Managing OT-DSD with synchronous bilateral dysgerminoma presents significant diagnostic and therapeutic challenges, particularly in settings with limited resources. Unlike the typical clinical course of dysgerminomas, the rapid recurrence in this case underscores the crucial need for early detection, continuous oncologic monitoring, and timely medical intervention. These findings further highlight the importance of early genetic and oncologic assessment, a structured multidisciplinary approach, and standardized long-term follow-up to improve patient outcomes. Future efforts should focus on expanding access to genetic testing, developing national guidelines for DSD management, and integrating psychosocial support services to enhance the quality of life for affected individuals.

Nomenclature

  • AFP
  • Alpha-fetoprotein
  • AMH
  • Anti-Müllerian hormone
  • CBC
  • Complete blood count
  • DSD
  • Disorder of sex development
  • FSH
  • Follicle-stimulating hormone
  • HBsAg
  • Hepatitis B surface antigen
  • hCG
  • Human chorionic gonadotropin
  • LDH
  • Lactate dehydrogenase
  • LH
  • Luteinizing hormone
  • OT-DSD
  • Ovotesticular disorder of sex development
  • PITC
  • Provider-initiated testing and counseling
  • RBG
  • Random blood glucose
  • TSH
  • Thyroid-stimulating hormone
  • VDRL
  • Venereal disease research laboratory
  • Ethics Statement

    In accordance with institutional guidelines, ethical approval was not required for this case report. Written informed consent was obtained from the patient’s father, the legal guardian, while the patient provided assent. The consent process involved a thorough explanation of the report’s purpose, scope, and potential implications, including the use of clinical details, anonymized data, and relevant images. Both the patient and father were informed of their right to withdraw consent at any time without consequences. Given the sensitive nature of gender identity and development, the report is presented with clinical accuracy and psychosocial sensitivity, avoiding stigmatization or harm. This case report adheres to the principles of the Declaration of Helsinki.

    Consent

    Written informed consent was obtained from the patient’s father, and assent was obtained from the patient for the publication of this report and associated photographs. A copy of the consent and assent form will be made available exclusively to the journal’s chief editor.

    Conflicts of Interest

    The authors declare no conflicts of interest.

    Author Contributions

    M.S. contributed to the conception and study design and critically reviewed the manuscript. T.N., M.Y., A.S., G.T., T.A., M.G., and W.T. were involved in manuscript drafting and review.
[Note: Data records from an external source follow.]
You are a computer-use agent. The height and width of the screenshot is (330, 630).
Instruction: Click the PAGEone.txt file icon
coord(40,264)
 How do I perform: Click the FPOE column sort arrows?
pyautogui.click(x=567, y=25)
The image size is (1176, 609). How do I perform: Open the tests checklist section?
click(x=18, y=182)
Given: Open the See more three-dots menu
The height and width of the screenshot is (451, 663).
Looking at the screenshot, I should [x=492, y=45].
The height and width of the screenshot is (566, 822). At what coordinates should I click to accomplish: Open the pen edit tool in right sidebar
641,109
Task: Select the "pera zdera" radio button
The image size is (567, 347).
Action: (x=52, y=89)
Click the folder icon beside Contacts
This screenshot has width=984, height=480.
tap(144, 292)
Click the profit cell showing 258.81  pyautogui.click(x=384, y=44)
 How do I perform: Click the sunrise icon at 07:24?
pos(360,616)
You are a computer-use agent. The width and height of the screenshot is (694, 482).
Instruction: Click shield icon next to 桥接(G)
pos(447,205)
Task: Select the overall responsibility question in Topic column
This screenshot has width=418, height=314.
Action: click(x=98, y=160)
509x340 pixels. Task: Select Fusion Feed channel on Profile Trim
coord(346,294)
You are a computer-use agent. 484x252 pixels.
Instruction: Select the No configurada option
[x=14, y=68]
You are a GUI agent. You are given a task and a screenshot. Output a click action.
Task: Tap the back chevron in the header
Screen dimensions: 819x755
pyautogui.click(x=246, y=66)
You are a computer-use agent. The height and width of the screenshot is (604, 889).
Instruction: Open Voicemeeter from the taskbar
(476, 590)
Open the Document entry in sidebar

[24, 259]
All authors approved the final version, agreed on journal submission, and take full responsibility for its accuracy and integrity.

    Funding

    No funding was required for this case report.

    Acknowledgment

    The authors extend their heartfelt gratitude to Dr. Ziyad Abdurrahman and the dedicated staff of Medawolabu General Hospital for their exceptional commitment and invaluable contributions to the care and management of the patient.

      Data Availability Statement

      All data supporting the findings of this case report are fully presented within the article. Further details may be provided by the corresponding author upon reasonable request, subject to ethical and confidentiality considerations.